** PROBLEM SET **
[A] According to the passage on Colombian refugees in Cuenca, roughly how many refugees are registered in the city?
[B] Print the passage on Colombian refugees in Cuenca starting at "The families' rooftop" and ending at "not provide information.".

---------- READING PASSAGE ----------

After the training session, the children receive a free meal in the school cafeteria – a big help to refugee parents who struggle to put food on the table.
The first Colombian scholarship recipients – three teenage siblings – came to the Escuela de Marcha in April 2008, but they have since resettled in Canada. The latest recipients include José and siblings Juan and Isabel Cruz, who live together in one house with their parents.
The families' rooftop terrace overlooks a sea of colonial-era church steeples and Spanish-tiled houses. Residents of Cuenca describe the city as quiet and safe, though it is a less common destination for refugees. There are roughly 2,000 registered in the city – a number so small that most residents aren't aware they are there. Many refugees either settle along the border in towns culturally similar to Colombia, or as far from the Colombian border as possible in the south.
Fleeing home after death threats
Mr. Cruz, recalls his peaceful life in the countryside. They decided to leave, however, after several visits from guerillas who threatened to kill them and recruit their oldest son if they did not provide information.
"We are applying for refugee status but it worries me because it's hard to not have things resolved here, to be so adrift and not know what to do," says Cruz. "I'm also worried because the guerrillas have presence here. You never know."
As the couples await their fate, the Escuela de Marcha provides them with some comfort.
"With the Jefferson Perez activities, [José] is very happy; he wants to go every day," says Guzman with tears in his eyes. "But it also worries me, because as you can see, the apartment is very small, and the kids sleep on cushions, and I don't have a visa so it's hard to work."
"Right now, the future is very uncertain," says Mrs. Guzman, "so we just dream, since we don't know what will happen tomorrow."
• Names in this article have been changed to protect the identities of the Colombian refugees.

---------- MATERIAL PROVIDED ----------

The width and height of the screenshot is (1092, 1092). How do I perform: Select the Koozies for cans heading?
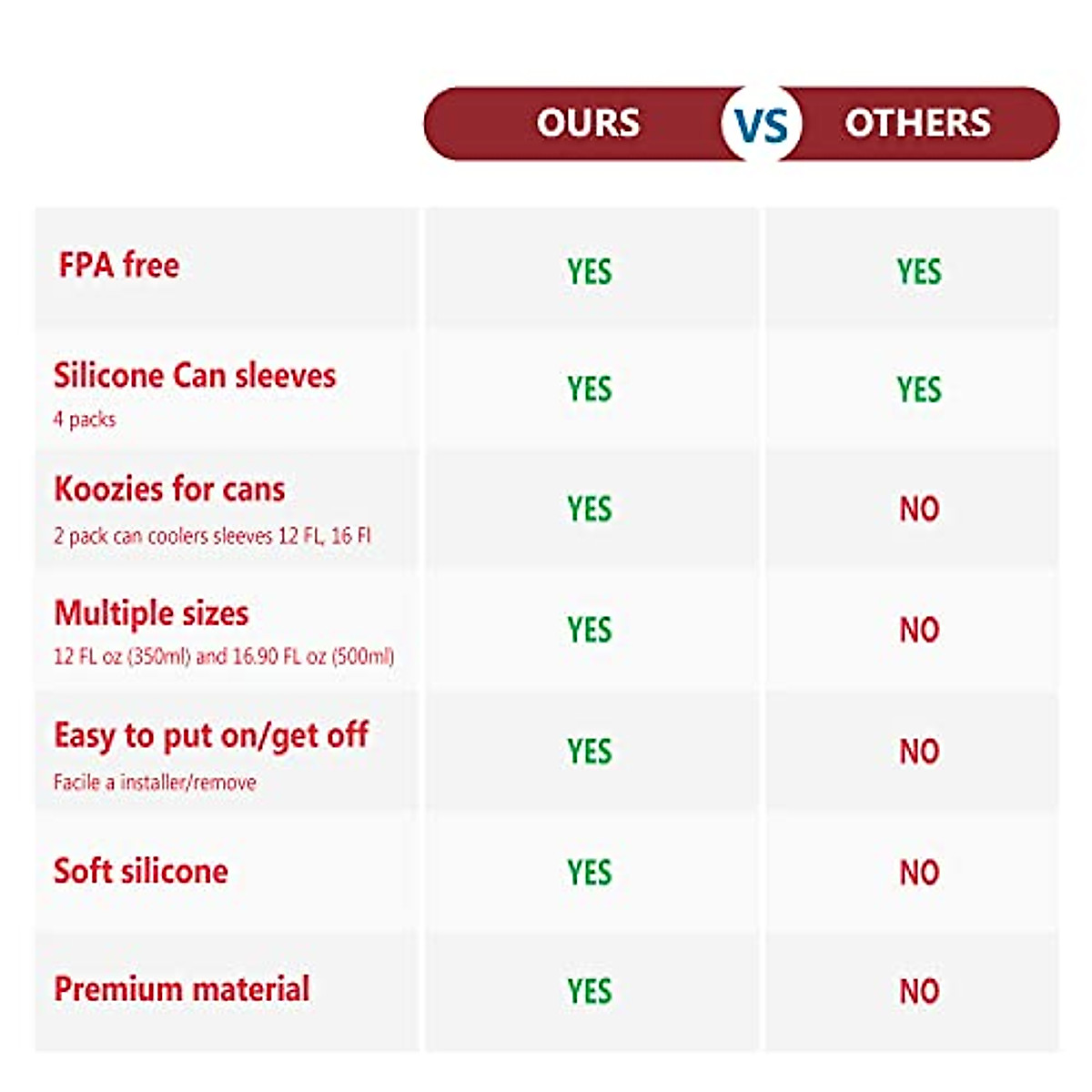[x=170, y=490]
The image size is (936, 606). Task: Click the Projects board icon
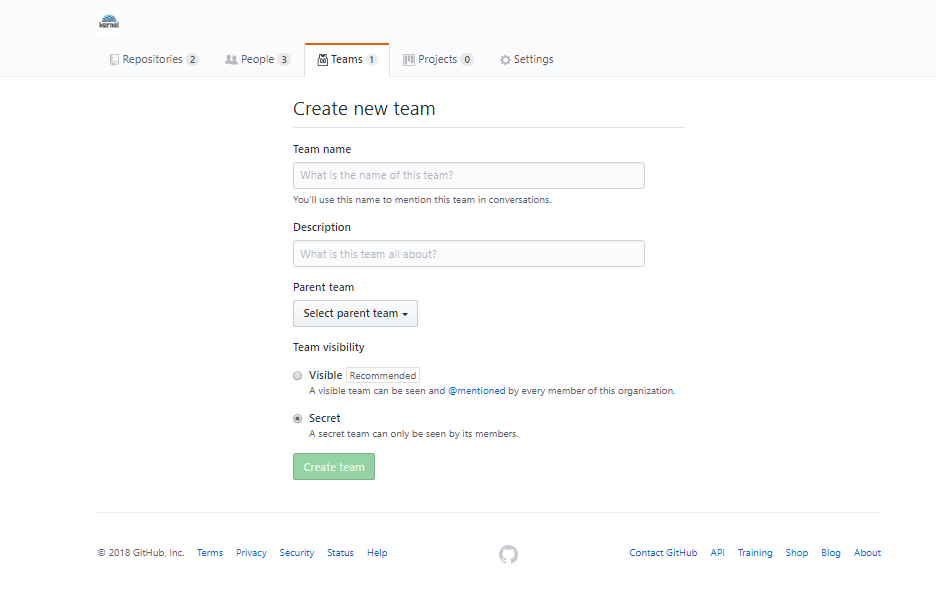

----------

** OUTPUTS IN ORDER **
[A] Roughly 2,000.

[B]
The families' rooftop terrace overlooks a sea of colonial-era church steeples and Spanish-tiled houses. Residents of Cuenca describe the city as quiet and safe, though it is a less common destination for refugees. There are roughly 2,000 registered in the city – a number so small that most residents aren't aware they are there. Many refugees either settle along the border in towns culturally similar to Colombia, or as far from the Colombian border as possible in the south.
Fleeing home after death threats
Mr. Cruz, recalls his peaceful life in the countryside. They decided to leave, however, after several visits from guerillas who threatened to kill them and recruit their oldest son if they did not provide information.